──────── EXCERPT TO READ ────────

Amnexis targets first acquisition as it aims to help solve the global healthcare staff shortage
The Irish-headquartered firm, which develops voice assistant technology to reduce medical administration time, is in the process of closing a €1.5 million bridge funding round
Amnexis, a Dublin-based business, is targeting its first acquisition.
The Enterprise Ireland-backed firm also plans to add 16 staff this year and is in the process of closing a bridge funding round of €1.5 million, following on from €1.15 million in seed funding already raised.
The company develops voice assistant technology to help reduce medical administration time. Its patient data management platform uses mobile technology to allow nurses and doctors to manage patient information in real time. Founded in 2019, it currently has eight staff and is based in the Guinness Enterprise Centre.
“Worldwide, 40 per cent of the time of medical staff and caregivers is wasted on administrative tasks that could be automated. The reality of the situation is they have to move from patient to patient and haven’t got time to get in front of a PC in between,” Joachim Mueller-Wende, founder and chief executive of Amnexis, told the Business Post.

──────── PROVIDED INFORMATION ────────

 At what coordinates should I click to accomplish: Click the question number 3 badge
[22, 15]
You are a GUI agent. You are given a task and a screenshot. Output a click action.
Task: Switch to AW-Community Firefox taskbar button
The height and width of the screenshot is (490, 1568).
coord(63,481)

────────

- **TO DO**:
1. Reproduce the passage of the Amnexis article between "Amnexis targets first" and "funding already raised.", inclusive.
2. Pick up the Amnexis article after its last sentence and keep writing it.

- **RESULTS**:
1.
Amnexis targets first acquisition as it aims to help solve the global healthcare staff shortage
The Irish-headquartered firm, which develops voice assistant technology to reduce medical administration time, is in the process of closing a €1.5 million bridge funding round
Amnexis, a Dublin-based business, is targeting its first acquisition.
The Enterprise Ireland-backed firm also plans to add 16 staff this year and is in the process of closing a bridge funding round of €1.5 million, following on from €1.15 million in seed funding already raised.

2.
“We help them record everything in detail and at the quality they need, taking the stress out of it. Nurses in particular are under extreme pressure, they are stressed about losing documentation.”
Healthcare providers can record patient data through a specialised headset to send information directly to the cloud.
“It means that they can document information hands-free while they move or while they are between patients. They don’t have to do it in front of the patients but the key is that they generate a speech and text transcription file that they can look at for quality control later on,” Mueller-Wende said.
“The stress is gone because they don’t have to worry about whether they have done the documentation. That issue has been dealt with.”
Mueller-Wende’s prior start-up, Clinaris, was focused on healthcare-acquired infections, and again used a data approach to try to address the issue. It was during the work on this technology that he discovered the extent of the administrative challenge for healthcare professionals.
Originally from Dusseldorf in Germany, he decided to base his business in Dublin due to the access to talent in Ireland.
“The start-up ecosystem in Ireland has no comparison in Europe. We have a global ambition with the product. To realise that, we need to be in an English-speaking country. Ireland has all the infrastructure and is the digital front-runner in Europe,” he said.
“In the next round, €500,000 is earmarked for an acquisition we are making in Germany based around sensor technology. We have the virtual assistant aspect already, but this will add 24/7 monitoring into the same service.”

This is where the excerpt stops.